Situated some 25 miles south west of Carlisle, close to the confluence of the rivers Cocker and Derwent and also to the dividing line between the Cumbrian Mountains and the lowlands along the coast, seventeenth-century Cockermouth occupied an important position both topographically and economically. The town’s economy was based largely on its markets and fairs and the trade they served between the arable lands to the west and the pastoral region to the east.
Cockermouth had previously sent Members to Westminster only in 1295, its parliamentary representation having then lapsed until early 1641, when it was one of several boroughs re-enfranchised at the instigation of the lord of the honor of Cockermouth – the future parliamentarian grandee Algernon Percy†, 4th earl of Northumberland. Northumberland used the antiquarian researches of William Hakewill to justify the town’s historical right to send Members.

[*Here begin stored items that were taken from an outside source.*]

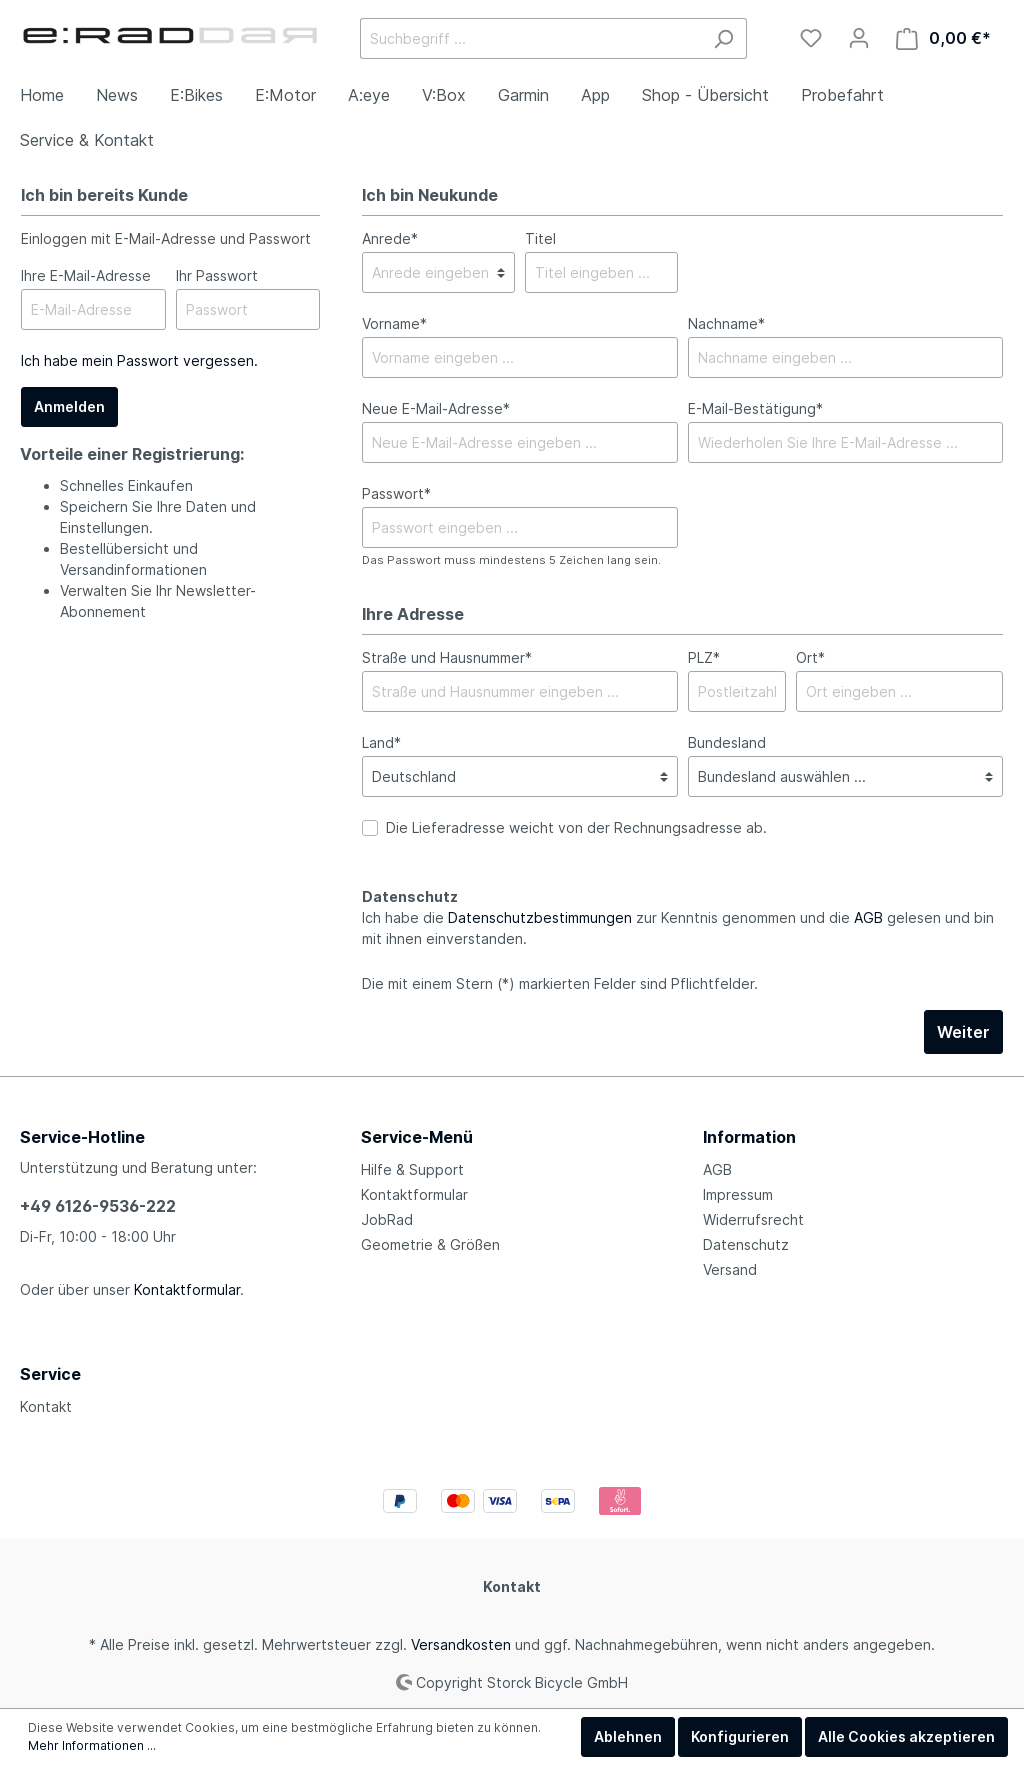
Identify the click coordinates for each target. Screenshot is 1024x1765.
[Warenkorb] (943, 38)
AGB (868, 917)
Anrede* (390, 238)
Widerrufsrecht (753, 1219)
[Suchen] (723, 38)
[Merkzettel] (811, 38)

Fenwick was elected knight of the shire for the county of Northumberland in January 1642 and opted to resign his place at Cockermouth in favour of the more prestigious county seat.

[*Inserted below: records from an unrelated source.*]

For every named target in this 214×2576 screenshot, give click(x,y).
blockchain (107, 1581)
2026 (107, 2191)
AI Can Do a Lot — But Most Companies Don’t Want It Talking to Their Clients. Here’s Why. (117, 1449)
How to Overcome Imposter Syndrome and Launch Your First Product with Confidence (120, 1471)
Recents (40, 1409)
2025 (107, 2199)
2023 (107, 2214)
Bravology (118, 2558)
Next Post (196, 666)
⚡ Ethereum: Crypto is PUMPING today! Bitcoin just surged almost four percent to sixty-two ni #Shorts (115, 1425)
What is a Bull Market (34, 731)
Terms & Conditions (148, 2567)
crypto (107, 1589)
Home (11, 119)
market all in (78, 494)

The contest on election day, 25 April 1642, was highly acrimonious. Allein was supported by the bailiff, while Sandford received the backing of his kinsman, the future royalist Sir Henry Fletcher, who was not only a leading local landowner and burgage-tenement holder but also sheriff of the county.
On 28 May 1642, the Commons – probably moved by members of Northumberland’s interest in the House – issued an order, clearly favourable to Allein as the challenger to the official (i.e. endorsed by the county sheriff) return, that the ‘pretender to the election at Cockermouth be not precluded or prejudiced by any elapse of time for not bringing in his petition within the designed time’.
The civil war divided the town’s MPs, with Hippisley joining the earl of Northumberland in the parliamentarian camp and Sandford siding with the king, for which he was disabled from sitting in January 1644.
Disenfranchised under the Instrument of Government in 1653, Cockermouth regained its seats in the elections to Richard Cromwell’s Parliament of 1659. With the earl of Northumberland having retired from political life after the regicide, the borough had fallen under the sway of the influential local gentleman Sir Wilfrid Lawson*.